▸ To do:
From the listing below, pull out all lines with "Open" in them.

######

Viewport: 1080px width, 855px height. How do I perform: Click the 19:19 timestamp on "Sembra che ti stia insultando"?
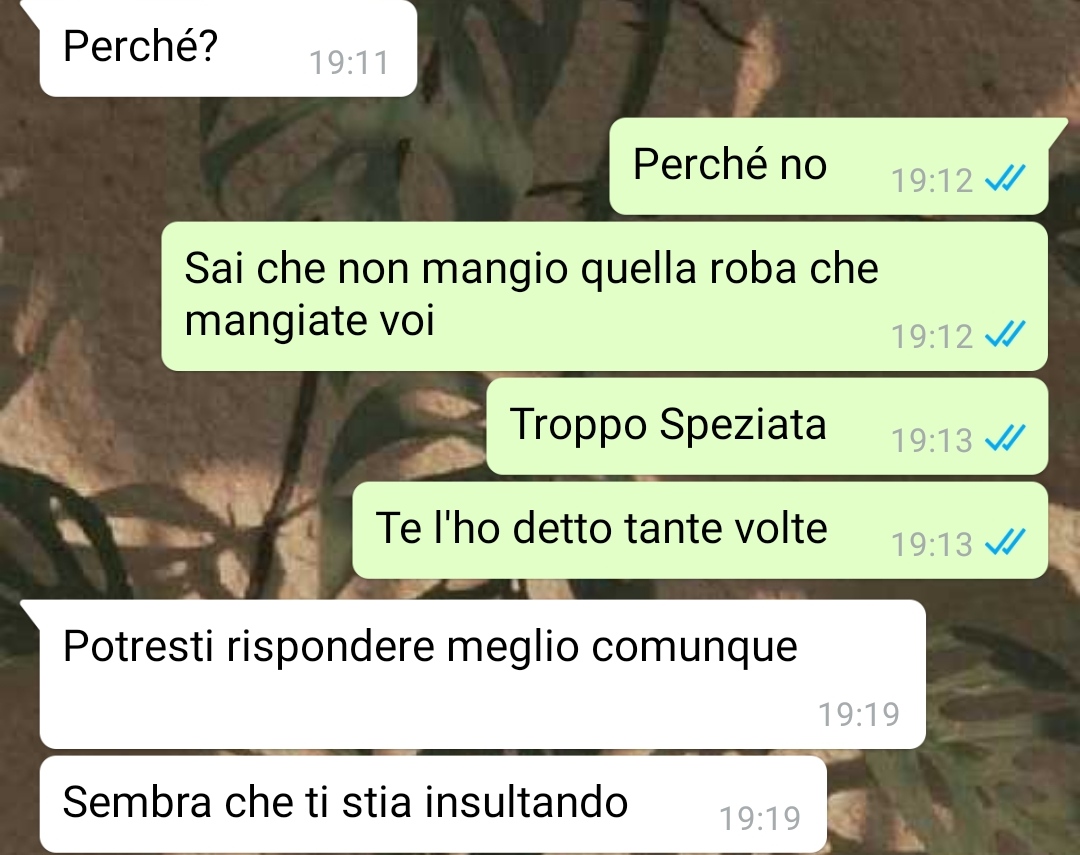pos(760,819)
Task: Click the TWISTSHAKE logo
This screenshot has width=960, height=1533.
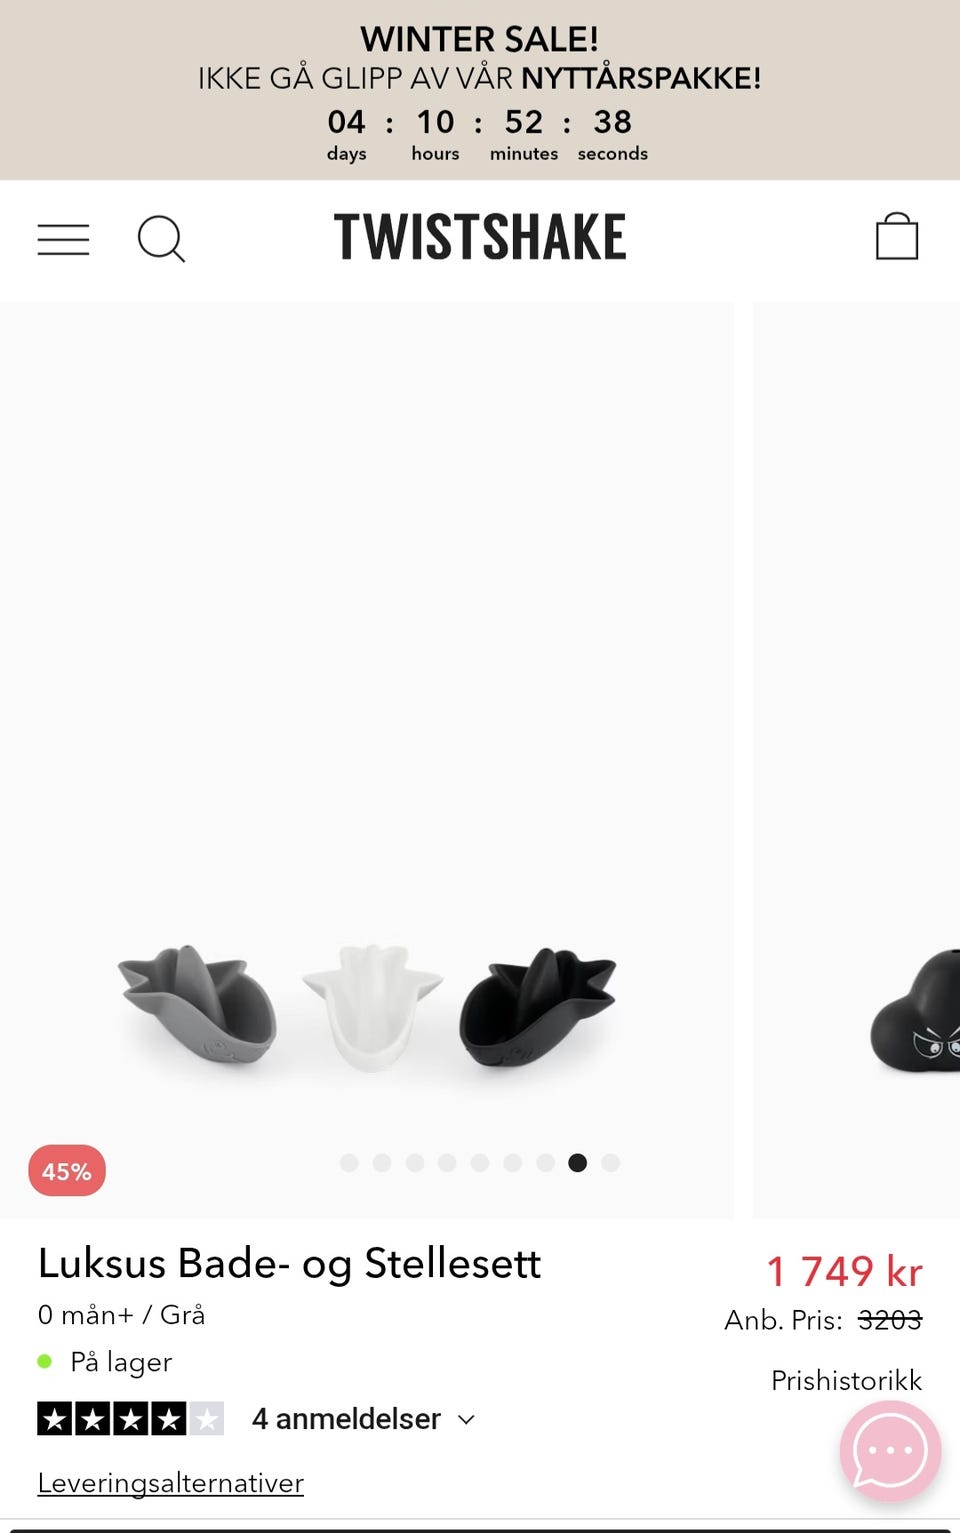Action: click(480, 237)
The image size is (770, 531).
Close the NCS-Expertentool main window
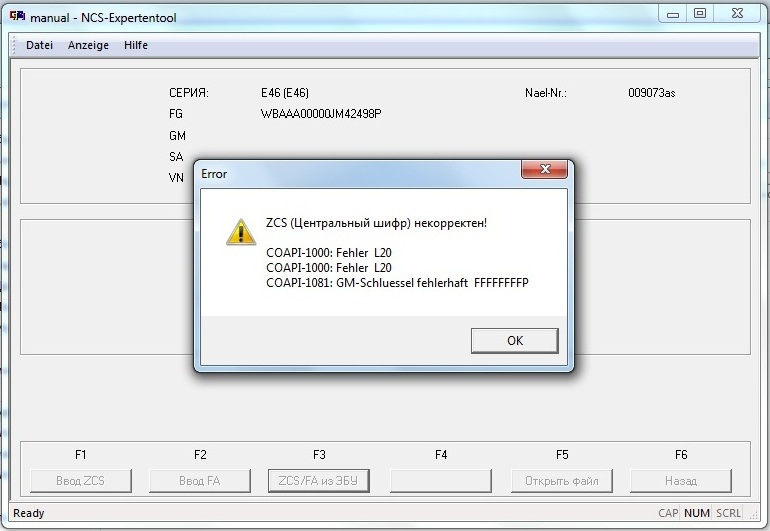pos(738,14)
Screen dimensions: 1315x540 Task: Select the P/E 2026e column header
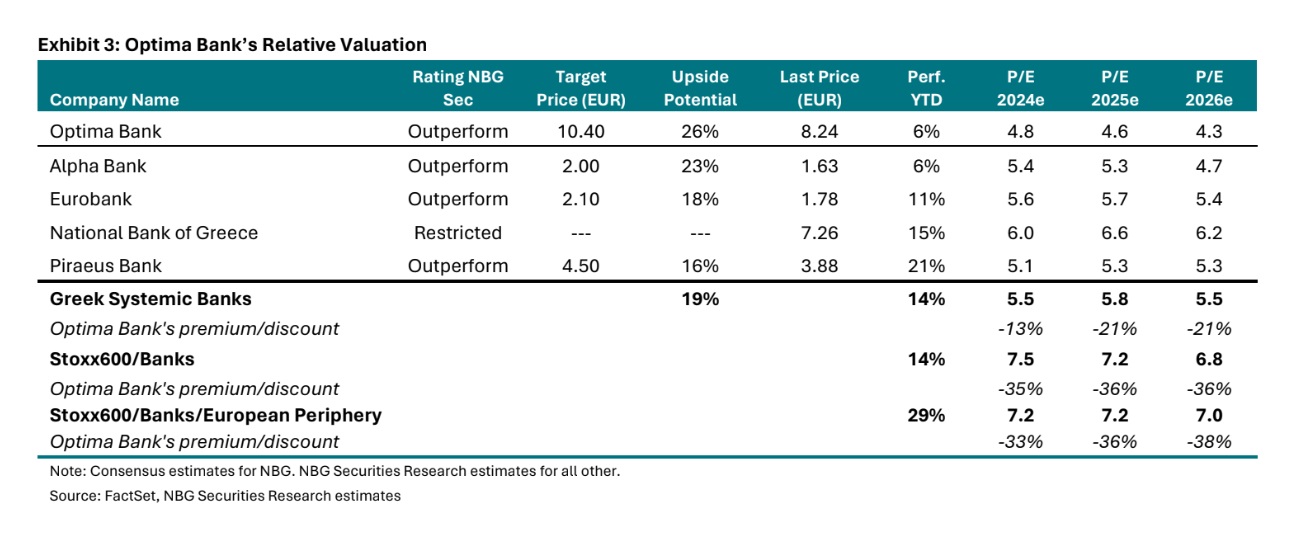1213,88
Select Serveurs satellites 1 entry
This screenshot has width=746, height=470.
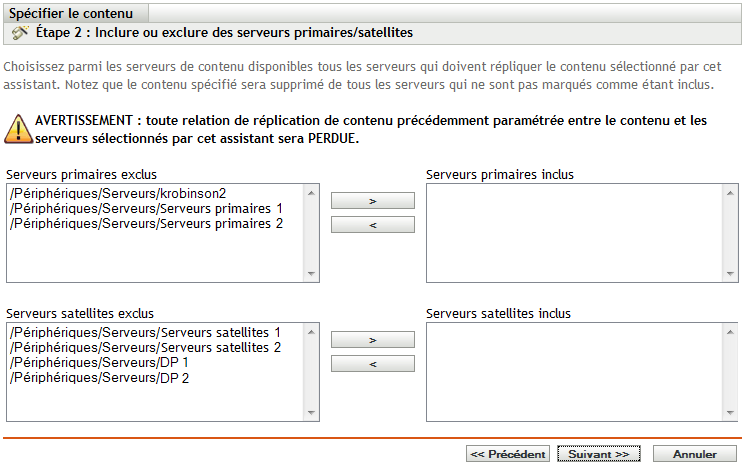tap(145, 332)
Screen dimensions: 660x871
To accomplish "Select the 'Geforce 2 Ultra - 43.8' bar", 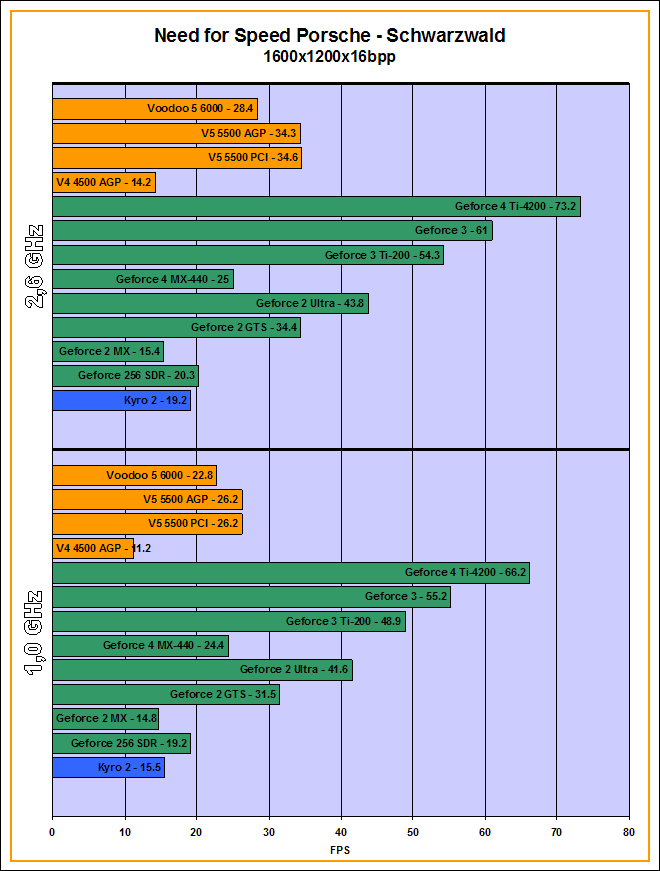I will [x=210, y=303].
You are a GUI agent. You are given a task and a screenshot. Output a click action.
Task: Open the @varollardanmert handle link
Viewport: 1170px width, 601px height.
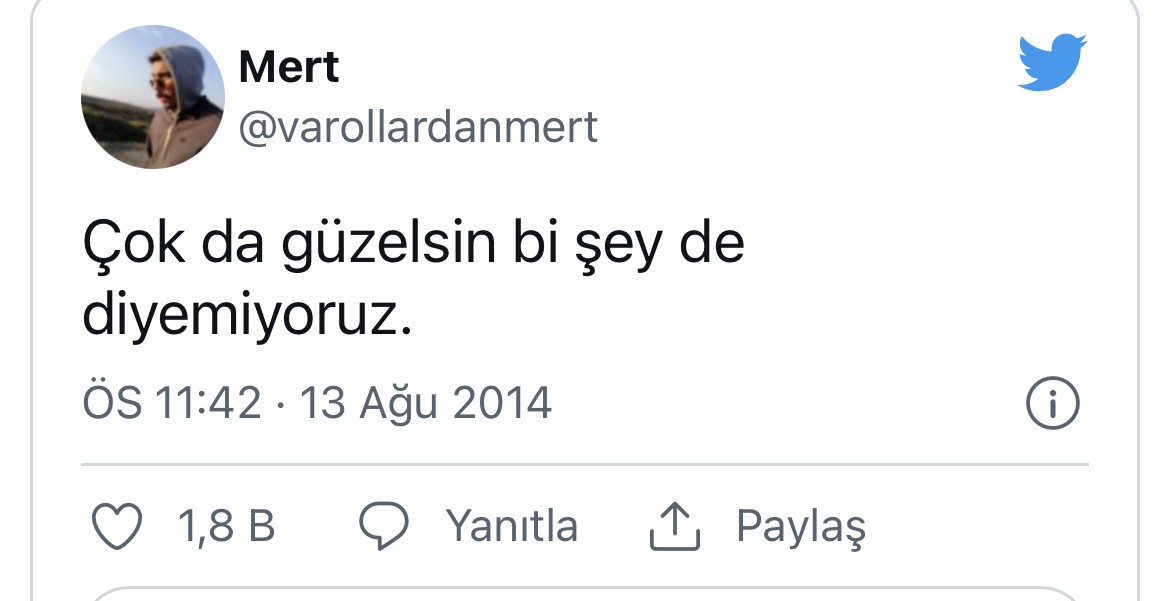[418, 127]
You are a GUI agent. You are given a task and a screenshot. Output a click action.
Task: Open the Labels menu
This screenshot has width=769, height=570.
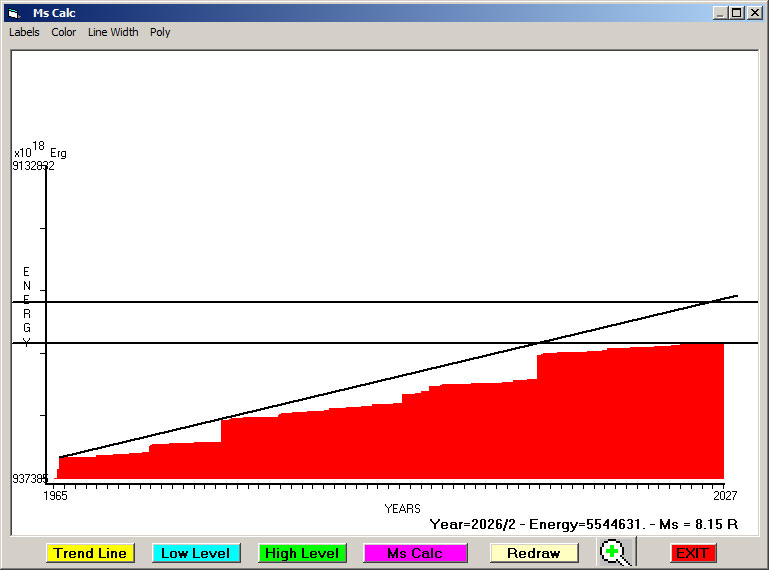tap(24, 32)
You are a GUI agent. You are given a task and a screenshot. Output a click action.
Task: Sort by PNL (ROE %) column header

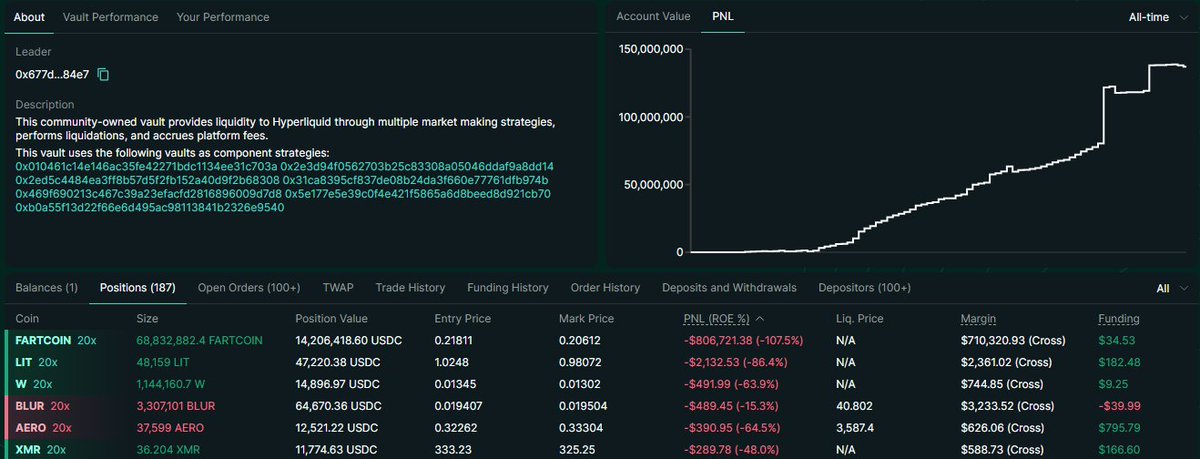(x=718, y=318)
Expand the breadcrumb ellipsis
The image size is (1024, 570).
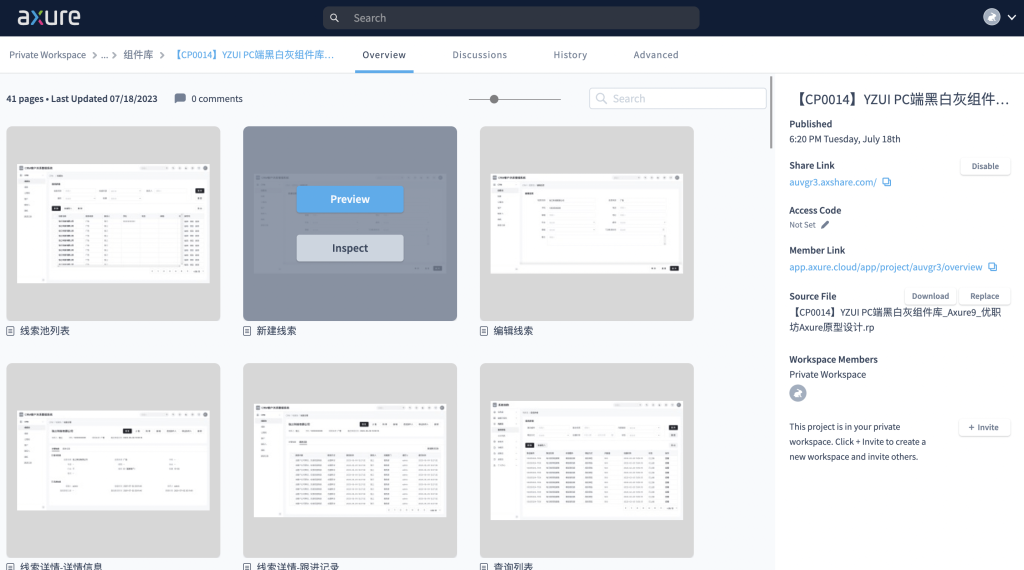tap(105, 55)
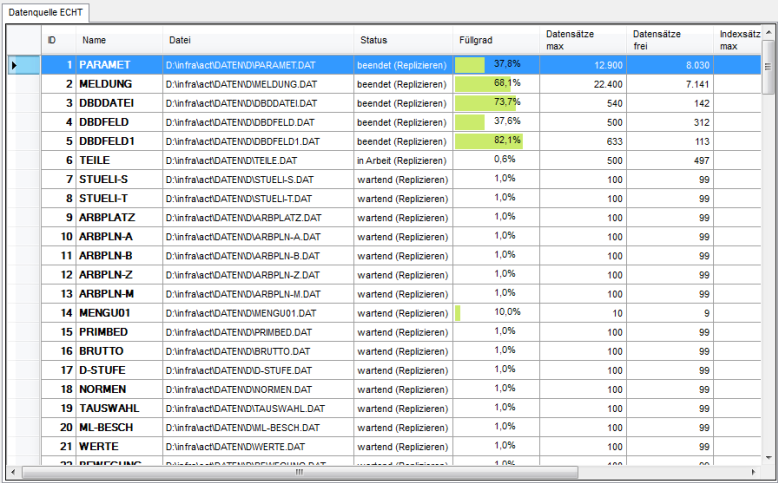Click the scroll left arrow of horizontal scrollbar
The width and height of the screenshot is (779, 484).
pos(12,471)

######

▸ Result of this exercise:
Task: Open the @varollardanmert handle link
Task: Open the Labels menu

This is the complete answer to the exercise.